**What to produce**.
For the material below, return exactly the lines starting at the line containing "Home (80, 171)" and ending at the line containing "[BeatlePOS II Mod. i3] (201, 1725)", both ends included, and no others.

**Given data**.
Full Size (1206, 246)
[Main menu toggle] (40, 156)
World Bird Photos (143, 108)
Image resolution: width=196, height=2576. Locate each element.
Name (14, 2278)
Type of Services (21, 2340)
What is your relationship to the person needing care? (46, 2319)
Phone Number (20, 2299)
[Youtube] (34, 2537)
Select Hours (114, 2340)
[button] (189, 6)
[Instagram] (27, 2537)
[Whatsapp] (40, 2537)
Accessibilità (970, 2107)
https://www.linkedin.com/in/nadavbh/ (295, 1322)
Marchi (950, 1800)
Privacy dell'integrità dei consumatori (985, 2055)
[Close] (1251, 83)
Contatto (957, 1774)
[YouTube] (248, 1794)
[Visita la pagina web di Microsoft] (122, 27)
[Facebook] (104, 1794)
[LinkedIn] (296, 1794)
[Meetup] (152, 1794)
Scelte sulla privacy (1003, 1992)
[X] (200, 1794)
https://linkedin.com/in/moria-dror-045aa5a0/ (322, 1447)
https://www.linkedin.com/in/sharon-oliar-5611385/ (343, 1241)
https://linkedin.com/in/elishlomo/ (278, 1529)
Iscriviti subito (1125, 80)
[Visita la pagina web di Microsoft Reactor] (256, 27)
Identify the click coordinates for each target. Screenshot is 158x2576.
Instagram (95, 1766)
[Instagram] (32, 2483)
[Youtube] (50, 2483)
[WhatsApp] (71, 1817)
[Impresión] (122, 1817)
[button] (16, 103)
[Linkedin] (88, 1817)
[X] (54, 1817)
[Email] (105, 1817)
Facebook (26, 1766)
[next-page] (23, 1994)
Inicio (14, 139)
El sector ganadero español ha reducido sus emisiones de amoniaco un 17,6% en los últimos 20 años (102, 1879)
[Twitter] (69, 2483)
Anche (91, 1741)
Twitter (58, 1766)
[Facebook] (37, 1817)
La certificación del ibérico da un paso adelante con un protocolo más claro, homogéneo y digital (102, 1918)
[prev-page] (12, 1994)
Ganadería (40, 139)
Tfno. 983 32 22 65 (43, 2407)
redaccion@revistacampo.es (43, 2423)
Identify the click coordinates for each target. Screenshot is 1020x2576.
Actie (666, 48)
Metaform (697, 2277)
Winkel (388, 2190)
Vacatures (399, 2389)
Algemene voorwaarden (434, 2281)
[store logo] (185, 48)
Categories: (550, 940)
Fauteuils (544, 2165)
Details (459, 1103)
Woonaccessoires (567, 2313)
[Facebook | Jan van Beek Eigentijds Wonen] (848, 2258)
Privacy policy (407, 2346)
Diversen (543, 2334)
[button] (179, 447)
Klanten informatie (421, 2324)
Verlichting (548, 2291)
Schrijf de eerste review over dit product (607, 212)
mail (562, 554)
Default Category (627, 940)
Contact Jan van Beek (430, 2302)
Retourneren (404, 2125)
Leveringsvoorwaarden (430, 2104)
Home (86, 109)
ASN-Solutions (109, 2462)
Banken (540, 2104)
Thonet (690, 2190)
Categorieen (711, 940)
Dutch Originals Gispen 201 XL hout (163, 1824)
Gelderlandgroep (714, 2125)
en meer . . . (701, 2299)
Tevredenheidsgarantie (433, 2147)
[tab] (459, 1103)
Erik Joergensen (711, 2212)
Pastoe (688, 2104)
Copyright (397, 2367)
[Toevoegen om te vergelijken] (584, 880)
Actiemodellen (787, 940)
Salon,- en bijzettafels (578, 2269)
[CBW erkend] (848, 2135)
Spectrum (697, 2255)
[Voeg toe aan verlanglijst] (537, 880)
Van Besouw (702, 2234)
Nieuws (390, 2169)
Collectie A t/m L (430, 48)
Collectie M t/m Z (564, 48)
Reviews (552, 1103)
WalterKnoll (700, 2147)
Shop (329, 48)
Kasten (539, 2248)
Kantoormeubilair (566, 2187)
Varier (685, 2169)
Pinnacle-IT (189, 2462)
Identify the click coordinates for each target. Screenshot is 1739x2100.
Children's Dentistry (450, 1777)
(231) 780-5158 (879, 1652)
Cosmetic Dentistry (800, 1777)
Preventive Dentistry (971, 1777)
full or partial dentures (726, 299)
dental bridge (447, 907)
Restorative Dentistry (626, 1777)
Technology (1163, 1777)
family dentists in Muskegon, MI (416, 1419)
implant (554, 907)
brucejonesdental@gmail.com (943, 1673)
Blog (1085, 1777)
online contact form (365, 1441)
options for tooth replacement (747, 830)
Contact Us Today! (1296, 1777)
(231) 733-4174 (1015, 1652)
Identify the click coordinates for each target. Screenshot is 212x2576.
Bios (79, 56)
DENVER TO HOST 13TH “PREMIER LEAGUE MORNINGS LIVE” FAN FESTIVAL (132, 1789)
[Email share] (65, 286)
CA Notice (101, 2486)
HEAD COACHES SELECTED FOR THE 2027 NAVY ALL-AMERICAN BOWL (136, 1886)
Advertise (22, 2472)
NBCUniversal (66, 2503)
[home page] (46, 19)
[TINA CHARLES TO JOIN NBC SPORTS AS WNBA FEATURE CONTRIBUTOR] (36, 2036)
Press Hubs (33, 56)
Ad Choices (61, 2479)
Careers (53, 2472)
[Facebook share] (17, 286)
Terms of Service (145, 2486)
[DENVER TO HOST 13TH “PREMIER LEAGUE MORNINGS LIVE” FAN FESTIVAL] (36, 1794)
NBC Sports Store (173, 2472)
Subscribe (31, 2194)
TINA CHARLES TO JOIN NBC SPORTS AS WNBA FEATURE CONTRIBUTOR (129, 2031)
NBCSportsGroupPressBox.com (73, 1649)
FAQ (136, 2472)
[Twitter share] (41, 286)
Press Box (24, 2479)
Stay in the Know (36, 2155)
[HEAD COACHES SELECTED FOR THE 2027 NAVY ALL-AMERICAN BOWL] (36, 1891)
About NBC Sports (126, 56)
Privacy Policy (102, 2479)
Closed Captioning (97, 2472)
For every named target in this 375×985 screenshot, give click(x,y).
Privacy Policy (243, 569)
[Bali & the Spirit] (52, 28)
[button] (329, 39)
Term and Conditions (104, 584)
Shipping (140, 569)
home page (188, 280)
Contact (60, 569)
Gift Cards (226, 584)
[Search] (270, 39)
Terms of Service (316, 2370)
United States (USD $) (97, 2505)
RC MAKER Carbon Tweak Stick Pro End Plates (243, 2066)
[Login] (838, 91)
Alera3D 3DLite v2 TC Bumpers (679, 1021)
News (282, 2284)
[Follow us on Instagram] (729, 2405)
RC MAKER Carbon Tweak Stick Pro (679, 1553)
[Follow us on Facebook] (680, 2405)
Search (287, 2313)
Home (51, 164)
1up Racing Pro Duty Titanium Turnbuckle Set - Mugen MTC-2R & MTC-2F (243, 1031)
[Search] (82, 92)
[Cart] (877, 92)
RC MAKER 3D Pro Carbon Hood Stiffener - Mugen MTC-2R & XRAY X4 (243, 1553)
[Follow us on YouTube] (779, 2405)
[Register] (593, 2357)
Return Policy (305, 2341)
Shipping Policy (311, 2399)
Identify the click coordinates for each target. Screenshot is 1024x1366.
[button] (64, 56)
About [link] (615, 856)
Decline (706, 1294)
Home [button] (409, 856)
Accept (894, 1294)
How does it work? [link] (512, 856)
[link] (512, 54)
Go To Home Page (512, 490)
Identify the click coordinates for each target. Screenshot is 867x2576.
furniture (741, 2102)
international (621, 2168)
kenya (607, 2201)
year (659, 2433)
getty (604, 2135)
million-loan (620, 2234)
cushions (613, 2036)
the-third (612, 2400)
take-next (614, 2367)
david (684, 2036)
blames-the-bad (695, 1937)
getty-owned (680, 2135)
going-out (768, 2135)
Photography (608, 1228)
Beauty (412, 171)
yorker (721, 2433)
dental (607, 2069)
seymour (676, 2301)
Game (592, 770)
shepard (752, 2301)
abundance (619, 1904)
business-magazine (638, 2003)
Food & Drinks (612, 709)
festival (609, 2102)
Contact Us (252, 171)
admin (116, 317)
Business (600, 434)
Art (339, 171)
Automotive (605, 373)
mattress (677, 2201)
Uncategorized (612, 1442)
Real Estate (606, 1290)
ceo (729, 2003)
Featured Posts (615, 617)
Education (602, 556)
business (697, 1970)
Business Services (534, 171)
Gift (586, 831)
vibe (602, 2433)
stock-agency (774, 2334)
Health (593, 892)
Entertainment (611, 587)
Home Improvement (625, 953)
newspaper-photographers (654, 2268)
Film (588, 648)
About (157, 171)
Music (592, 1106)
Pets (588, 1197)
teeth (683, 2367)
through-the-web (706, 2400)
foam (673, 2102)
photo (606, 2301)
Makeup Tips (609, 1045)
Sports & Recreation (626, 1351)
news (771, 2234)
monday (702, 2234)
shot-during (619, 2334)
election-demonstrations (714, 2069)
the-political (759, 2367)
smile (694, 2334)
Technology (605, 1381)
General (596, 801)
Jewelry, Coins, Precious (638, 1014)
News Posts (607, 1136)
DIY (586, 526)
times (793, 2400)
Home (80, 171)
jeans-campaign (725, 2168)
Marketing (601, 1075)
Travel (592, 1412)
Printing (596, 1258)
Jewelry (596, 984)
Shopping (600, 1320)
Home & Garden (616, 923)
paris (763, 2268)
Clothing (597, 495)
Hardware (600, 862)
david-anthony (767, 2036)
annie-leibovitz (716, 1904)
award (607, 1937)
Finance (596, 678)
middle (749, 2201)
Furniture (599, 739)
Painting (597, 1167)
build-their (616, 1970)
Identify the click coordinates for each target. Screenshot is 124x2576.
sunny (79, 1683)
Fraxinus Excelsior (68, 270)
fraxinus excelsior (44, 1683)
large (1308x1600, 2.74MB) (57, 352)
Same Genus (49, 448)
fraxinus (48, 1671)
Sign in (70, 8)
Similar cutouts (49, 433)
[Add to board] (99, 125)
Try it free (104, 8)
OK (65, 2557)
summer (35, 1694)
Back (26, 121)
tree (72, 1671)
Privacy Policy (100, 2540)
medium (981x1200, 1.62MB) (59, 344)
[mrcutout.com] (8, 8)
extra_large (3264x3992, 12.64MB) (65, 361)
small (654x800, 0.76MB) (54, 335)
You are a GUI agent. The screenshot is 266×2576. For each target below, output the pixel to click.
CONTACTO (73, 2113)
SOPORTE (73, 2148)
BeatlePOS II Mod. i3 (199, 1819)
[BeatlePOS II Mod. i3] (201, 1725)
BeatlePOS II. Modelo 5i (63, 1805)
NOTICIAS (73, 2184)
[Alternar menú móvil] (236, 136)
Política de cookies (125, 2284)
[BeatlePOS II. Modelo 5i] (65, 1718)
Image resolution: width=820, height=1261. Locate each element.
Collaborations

**Result of the task**.
Home (80, 171)
jeans-campaign (725, 2168)
Marketing (601, 1075)
Travel (592, 1412)
Printing (596, 1258)
Jewelry (596, 984)
Shopping (600, 1320)
Home & Garden (616, 923)
paris (763, 2268)
Clothing (597, 495)
Hardware (600, 862)
david-anthony (767, 2036)
annie-leibovitz (716, 1904)
award (607, 1937)
Finance (596, 678)
middle (749, 2201)
Furniture (599, 739)
Painting (597, 1167)
build-their (616, 1970)
Identify the click coordinates for each target. Screenshot is 124x2576.
sunny (79, 1683)
Fraxinus Excelsior (68, 270)
fraxinus excelsior (44, 1683)
large (1308x1600, 2.74MB) (57, 352)
Same Genus (49, 448)
fraxinus (48, 1671)
Sign in (70, 8)
Similar cutouts (49, 433)
[Add to board] (99, 125)
Try it free (104, 8)
OK (65, 2557)
summer (35, 1694)
Back (26, 121)
tree (72, 1671)
Privacy Policy (100, 2540)
medium (981x1200, 1.62MB) (59, 344)
[mrcutout.com] (8, 8)
extra_large (3264x3992, 12.64MB) (65, 361)
small (654x800, 0.76MB) (54, 335)
You are a GUI agent. The screenshot is 266×2576. For each target below, output the pixel to click.
CONTACTO (73, 2113)
SOPORTE (73, 2148)
BeatlePOS II Mod. i3 (199, 1819)
[BeatlePOS II Mod. i3] (201, 1725)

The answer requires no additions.